A l'origine, l'eau était montée par des serviteurs afin d'alimenter cette cascade pour le seigneur des lieux !






Nous nous installons ensuite dans notre hôtel de Takamatsu avant de ressortir à la découverte des spécialités locales. En effet, chacune des 4 préfectures de Shikoku a sa spécialité culinaire : sudachi (agrume très parfumé utilisé en cuisine) à Tokushima, katsuo no shio tataki à Kochi (j'adooore ce poisson !), jakoten (pâté de poisson) et mandarine mikan à Ehime, et enfin sanuki udon (grosses nouilles de blé tendre) et poulet grillé à Kagawa. C'est ce dernier que nous allons goûter ce soir. Miam !


KURASHIKI : BRUGES A L'OUEST DU JAPON

Kurashiki est une ville tellement grande que nous devons prendre deux trains pour passer du district de Kojima (où se situe le ryokan Bizen-ya) à celui de Kurashiki pour rejoindre la vieille ville. Nous laissons au passage nos gros sacs dans les casiers de la gare d'Okayama, ville déjà parcourue en 2013 (voir : Okayama : visite express sur le chemin de Shikoku et clin d'oeil à Keitaro pour les casiers), afin de visiter léger.
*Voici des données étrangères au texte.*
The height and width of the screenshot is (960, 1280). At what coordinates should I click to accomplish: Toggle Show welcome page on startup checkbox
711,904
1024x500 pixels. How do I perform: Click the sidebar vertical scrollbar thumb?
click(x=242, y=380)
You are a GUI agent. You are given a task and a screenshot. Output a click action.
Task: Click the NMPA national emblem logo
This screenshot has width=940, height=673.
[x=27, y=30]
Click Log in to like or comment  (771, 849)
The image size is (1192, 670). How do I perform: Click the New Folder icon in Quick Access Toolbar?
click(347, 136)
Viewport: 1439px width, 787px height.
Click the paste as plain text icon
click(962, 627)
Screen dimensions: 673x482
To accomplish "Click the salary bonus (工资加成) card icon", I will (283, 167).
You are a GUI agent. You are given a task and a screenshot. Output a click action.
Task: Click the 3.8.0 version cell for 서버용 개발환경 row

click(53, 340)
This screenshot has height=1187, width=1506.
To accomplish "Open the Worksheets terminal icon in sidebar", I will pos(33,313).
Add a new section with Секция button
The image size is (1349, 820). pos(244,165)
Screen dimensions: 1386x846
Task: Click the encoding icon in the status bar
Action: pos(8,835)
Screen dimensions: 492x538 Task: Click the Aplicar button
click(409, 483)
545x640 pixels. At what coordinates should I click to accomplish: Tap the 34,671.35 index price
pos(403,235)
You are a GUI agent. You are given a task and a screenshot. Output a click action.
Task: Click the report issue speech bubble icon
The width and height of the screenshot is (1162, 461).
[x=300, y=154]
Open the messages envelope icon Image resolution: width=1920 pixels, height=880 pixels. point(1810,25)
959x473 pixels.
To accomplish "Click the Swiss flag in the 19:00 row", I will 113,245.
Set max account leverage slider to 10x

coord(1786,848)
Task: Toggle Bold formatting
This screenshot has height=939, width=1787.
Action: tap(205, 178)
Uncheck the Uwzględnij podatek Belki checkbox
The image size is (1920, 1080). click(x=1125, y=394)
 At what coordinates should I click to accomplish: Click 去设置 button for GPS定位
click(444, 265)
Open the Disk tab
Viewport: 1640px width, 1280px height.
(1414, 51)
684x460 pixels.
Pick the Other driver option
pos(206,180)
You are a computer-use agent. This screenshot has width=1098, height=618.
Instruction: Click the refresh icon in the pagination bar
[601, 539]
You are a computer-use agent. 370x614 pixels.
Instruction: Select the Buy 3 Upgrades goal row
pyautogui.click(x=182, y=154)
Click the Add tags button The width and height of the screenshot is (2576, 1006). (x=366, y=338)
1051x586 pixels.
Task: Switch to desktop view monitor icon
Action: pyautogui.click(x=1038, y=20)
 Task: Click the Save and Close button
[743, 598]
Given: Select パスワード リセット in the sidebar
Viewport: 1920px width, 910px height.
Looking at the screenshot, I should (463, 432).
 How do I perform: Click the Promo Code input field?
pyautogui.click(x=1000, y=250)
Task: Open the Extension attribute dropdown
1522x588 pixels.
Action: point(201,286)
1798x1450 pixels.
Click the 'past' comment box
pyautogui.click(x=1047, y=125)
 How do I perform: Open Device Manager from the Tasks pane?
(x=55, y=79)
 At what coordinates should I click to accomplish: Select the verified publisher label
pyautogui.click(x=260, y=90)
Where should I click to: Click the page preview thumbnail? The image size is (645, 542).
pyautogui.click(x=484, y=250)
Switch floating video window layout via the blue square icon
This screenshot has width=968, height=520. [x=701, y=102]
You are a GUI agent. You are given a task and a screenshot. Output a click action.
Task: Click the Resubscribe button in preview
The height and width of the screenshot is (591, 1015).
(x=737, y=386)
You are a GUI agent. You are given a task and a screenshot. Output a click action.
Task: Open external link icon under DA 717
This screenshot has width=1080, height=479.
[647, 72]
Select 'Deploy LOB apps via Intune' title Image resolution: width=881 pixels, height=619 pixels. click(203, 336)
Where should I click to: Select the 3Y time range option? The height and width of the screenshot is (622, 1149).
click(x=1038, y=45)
Cette ville du jeans propose même des kimonos dans cette matière textile !
La balade le long du canal est bien agréable et n'est pas sans rappeler la cité de Bruges en Belgique. Après la présentation de Kenji, nous flânons au gré du vent et des boutiques de la vieille ville (Bikan). Et évidemment nous craquons pour une glace à la pêche blanche, spécialité locale.






Il faut bien ça pour réconforter nos petits coeurs au moment de la dislocation du groupe. En effet, si la majeure partie continue son voyage "Japon des Emotions" vers Kyoto (où il sera guidé par Tadashi), Kenji rentre à Tokyo accueillir les voyageurs suivants et trois courageux - dont moi - retrouvent Pierre-Alain (qui dirige Autrement le Japon) afin de poursuivre la randonnée sur l'île de Shikoku que j'aime tant.